Open Data, Open Source, Open Standards

In the era where opennes has become highly valued we sometimes observe confusion about the meaning and consequence of an "open X". We, therefore, briefly discuss three core terms heavily debated in the science data domain. Note that the goal is not to define or even explain in detail - this has been done many times elsewhere already -, but to specifically relate these three terms to each other.

Open Data

This addresses accessibility of data. Data are said to be open if they can be accessed without any restriction stemming from constrained user groups, etc. A related term is "Free Data" meaning that access is free of cost.

An indirect obstacle to free access, aside and independently from organizational restrictions, can be the difficulty of access due to reasons such as uncommon data formats, unwieldy data granules (such as 100 GB TIFF files), access interfaces requiring high technical backgrounds, or interfaces posing particular hardware requirements (high client-side hardware resource needs, high-bandwidth connection, etc). Hence, offering open data also has an implication on the ease of use of the data offered. In this context, an interesting and widely embraced initiative has been launched by the USGS Landsat team coining the term Analysis Ready Data. In this approach, data centers tenatively undertake high effort in preparing (homogenizing, restructuring, cleansing, etc.) data in a way that reduces such intrinsic obstacles to data access.

Open Source

This term refers to the software used, e.g., to serve or access data (i.e., servers and clients in Web-based information systems). By way of background, most programs are written by human developers in som ehigh-level language which is closer to human perception concepts than the computer's machine language - hence, programming becomes more efficient, less error prone, and resulting programs are better to maintain.
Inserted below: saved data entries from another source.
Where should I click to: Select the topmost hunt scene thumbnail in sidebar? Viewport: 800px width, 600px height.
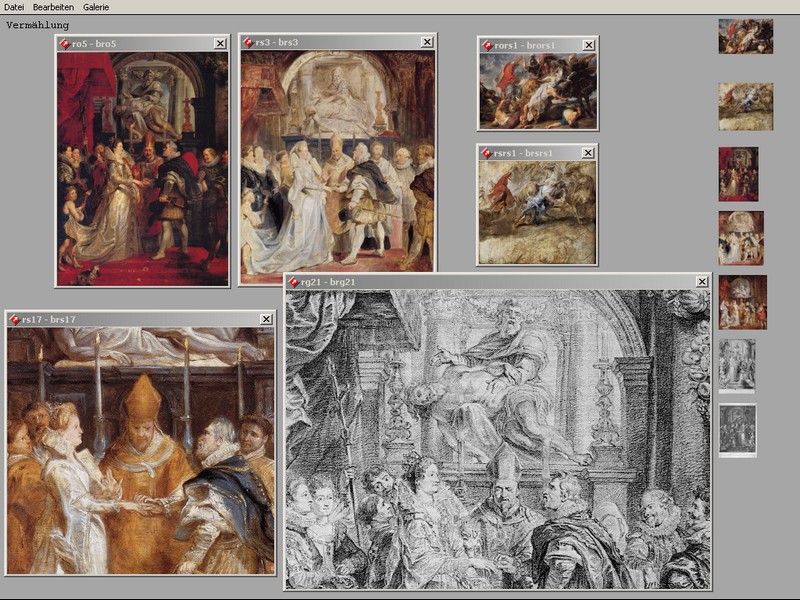coord(745,36)
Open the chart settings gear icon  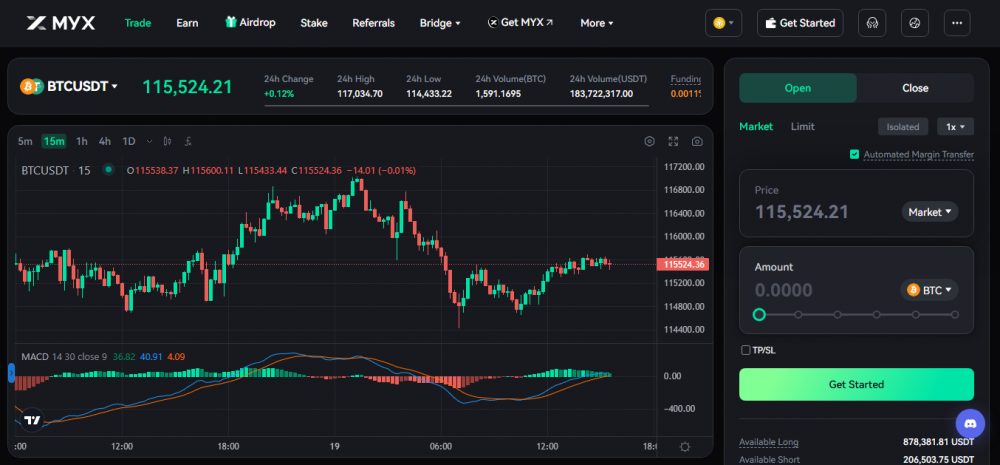click(x=649, y=142)
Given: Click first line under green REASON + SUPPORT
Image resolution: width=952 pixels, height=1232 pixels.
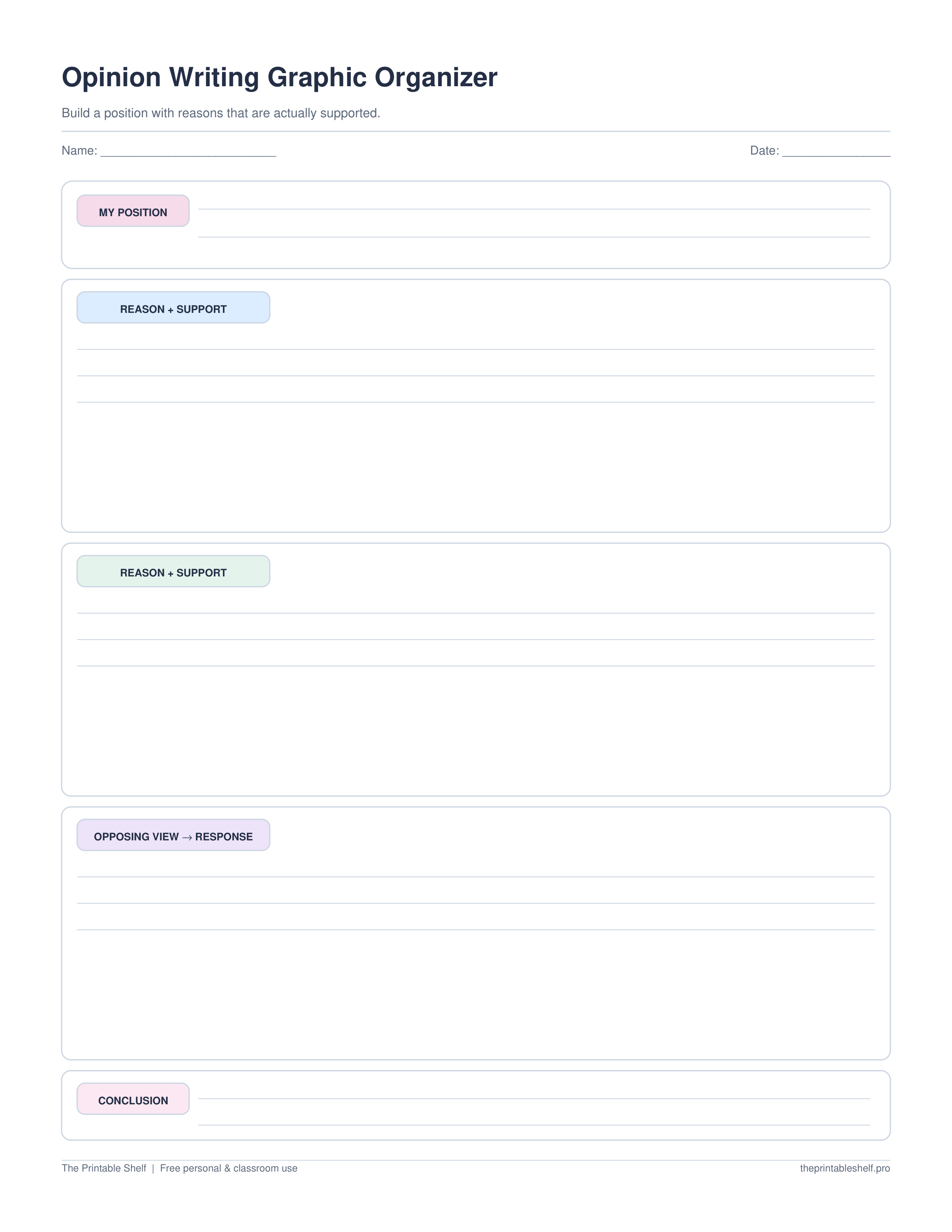Looking at the screenshot, I should pyautogui.click(x=475, y=613).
For each language there are special programs - called compilers or interpreters - translating this "souce code" into "object code" which can be executed by a particular CPU. Note that for one and the same language different compilers may exist, and do so in practice - we will need this fact later.

Obviously, the machine code is hard to understand for humans, as opposed to the high-level source code which is digestible at least by programming experts. Hence, source code allows to find out what a program really does - whether it does the right thing, does computations correctly and without flaws like undue rounding errors, does not contain malicious code, etc. Of course, detecting any such issue requires high effort by skilled pogrammers, so not everybody is able to benefit from the openness of the source code.
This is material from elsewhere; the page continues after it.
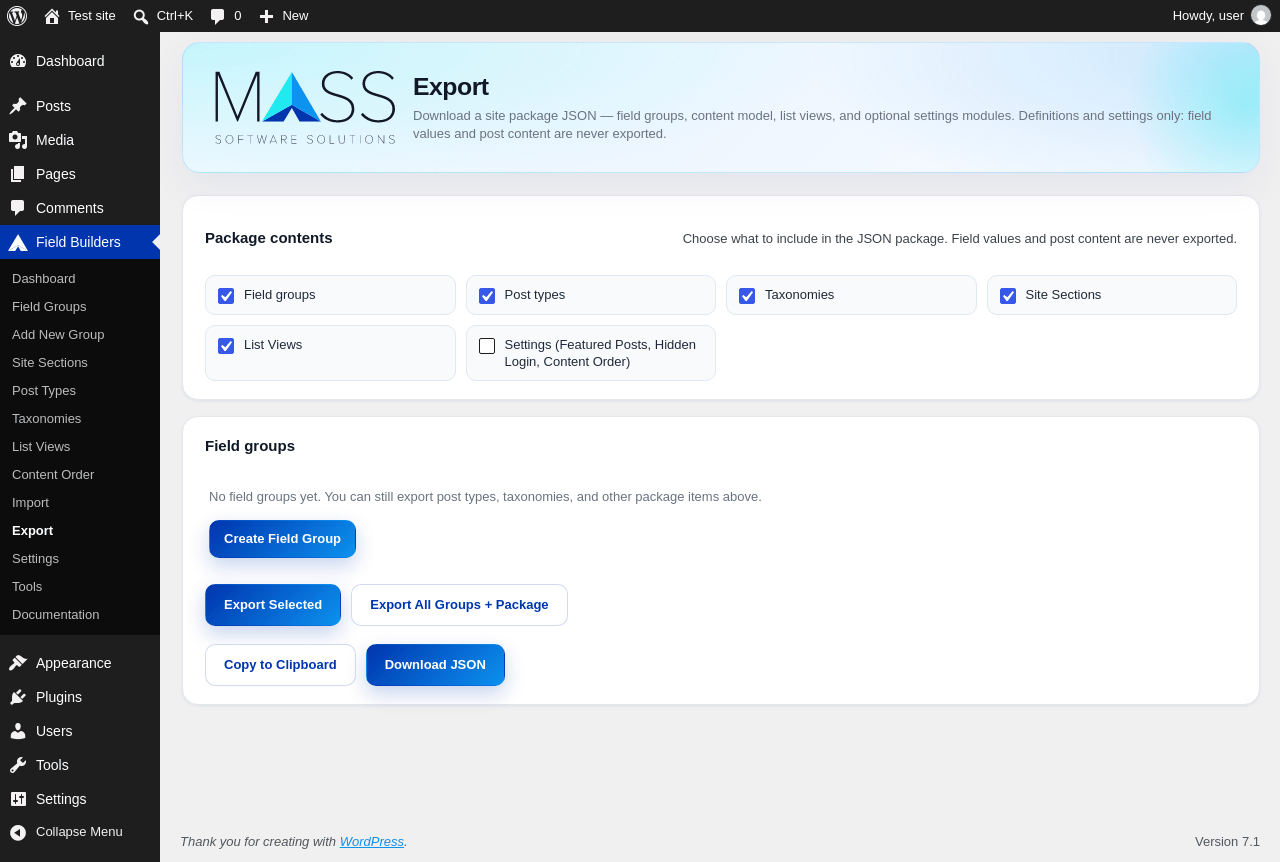Click the WordPress logo icon
Viewport: 1280px width, 862px height.
coord(17,16)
Further, even open source code runs in the particular "environment" of the computer hosting the service. As such, the program will use external libraries whose source code may or may not be open, and it has been deried from the source code through a compiler which itself may or may not be open. Hence, even when inspected by experts openness of the source code of the tool under consideration is not necessarily a guarantee for completely overseeing its effects.

In particular, for data scientists (i.e., not computer scientists) it is generally not possible to verify the validity of open source code - and be it just for the lack of time to inspect all source code involved.
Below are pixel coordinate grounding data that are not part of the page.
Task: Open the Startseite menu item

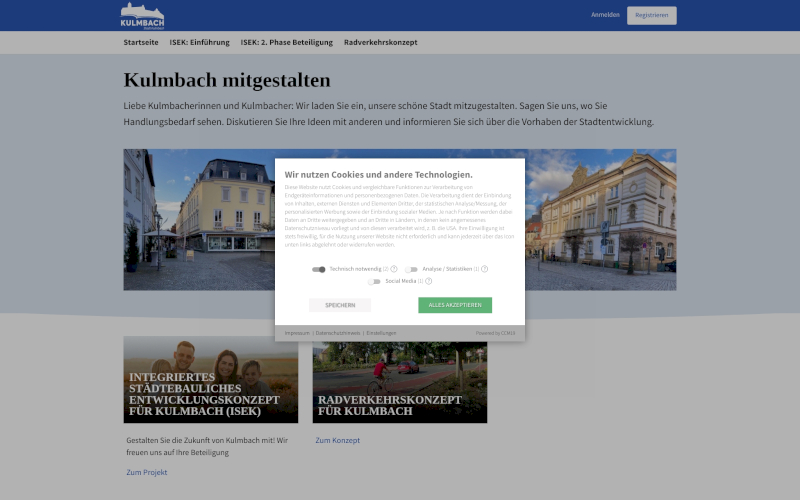Action: click(141, 42)
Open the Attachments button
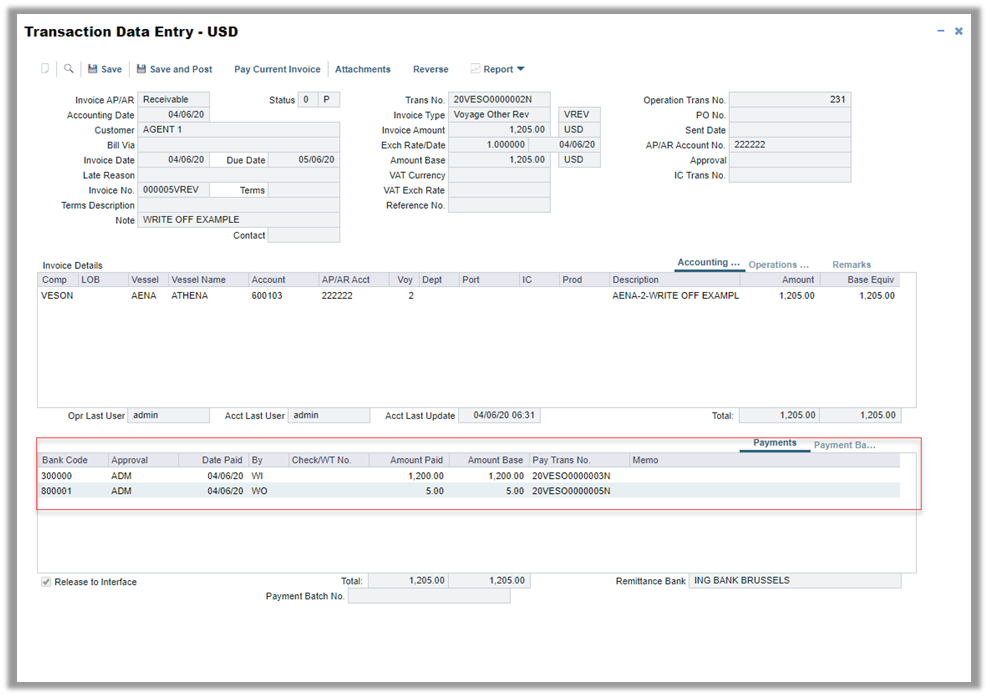The image size is (988, 696). point(362,69)
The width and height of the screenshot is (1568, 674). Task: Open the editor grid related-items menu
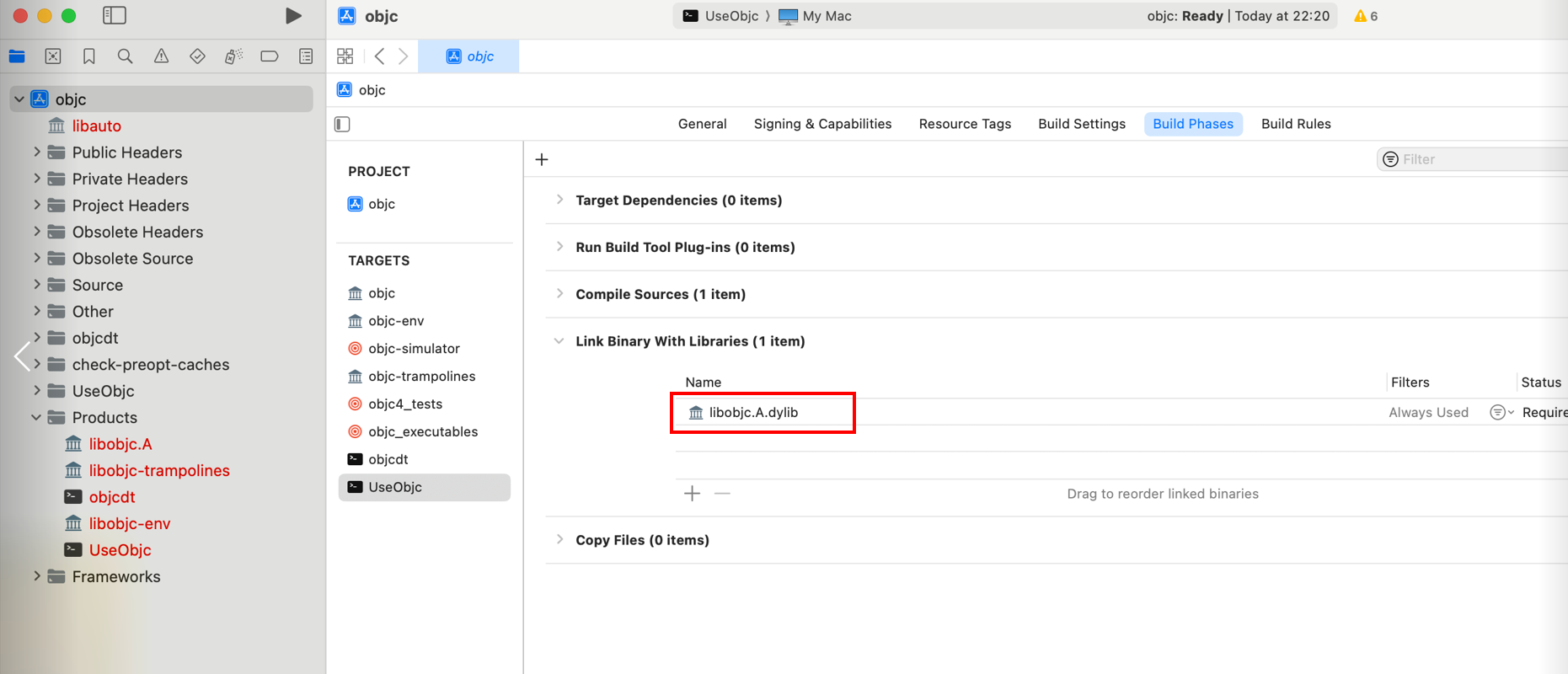point(345,56)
Generally, speaking, both open source and proprietary software build and maintenance approaches have their individual advantages and disadvantages. In today's planetary software ecosystem we find a wide spectrum of business models, ranging from fully open source over mixed models (like dual license) to fully closed, proprietary software (such as license sales or leases) - and often we find them in combination (such as running open-source clients on closed-source MS-Windows).

Open Standards

In Information Technology, standards typically establish data formats and interfaces between software components so that software artifacts written by different, independent producers (say, different companies or different departments within a company) still can communicate and perform a given task jointly. Building software based on only interface knowledge and without knowledge about the internals of how a component establishes the behaviour described by the interface definition is a key achievement in Software Engineering; without such boxed thinking, the complexity of today's software would be absolutely intractable and unmanageable.

Like with data, a standard is called open if it is accessible to everybody without discriminating; some of those standards additionally are free of cost (such as with the Open Geospatial Consortium, OGC) while others are available against a (usually moderate) fee (such as with ISO).

Some standardization bodies offer compliance suites which allows validating implementations against the standard. One example is the extensive OGC compliance test suite.

Importantly, it is sufficient for some tool to know its interface specifications ("if I input X I will get Y"). If this specification is an open standard, and if the tool has been confirmed to pass the corresponding compliance test, then the behaiour of this tool can be trusted with respect to this standard (of course, there may be further unwanted behaviour not addressed by the compliance test - for example, such a test will typically concentrate on functionality, but not on security).

Examples are mainfold: we trust SQL query language implementation, regardless whether the database management system is open or closed source; we trust our C++ compilers, python engines, numerical libraries, operating systems, etc. - at least concerning the core question addressed here: does this code provide me with the true, valid data (read from disk or processed)? And, for that matter, we trust the underlying hardware which ultimately executes the code.

Conclusion

Concluding, open data and open source and open standards are three different concepts, each one addressing separate concerns in the first place. Open data access is desirable from many aspects, although there are valid reasons for some data to be not openly accessible. The service software in particular plays an instrumental role in guaranteeing the promise of open data. Open source as such, though, is not a guarantee (and not a required prerequisite) for open data - open standards serve a much better role in this, although with the caveat that standards do not make a statement about the complete client or server stack, but only about the particular aspect addressed by the standard. However, by using well-crafted standards (ideally coming with a solid mathematical underpinning), such as the ISO SQL relational query language or the OGC WCPS geo datacube query language, a substantial contribution towards the Holy Grail of open data can be made. The interoperability established thereby - in this context: different servers using identical data will deliver identical results - constitutes a major advantage whose benefits are by far not leveraged in full today.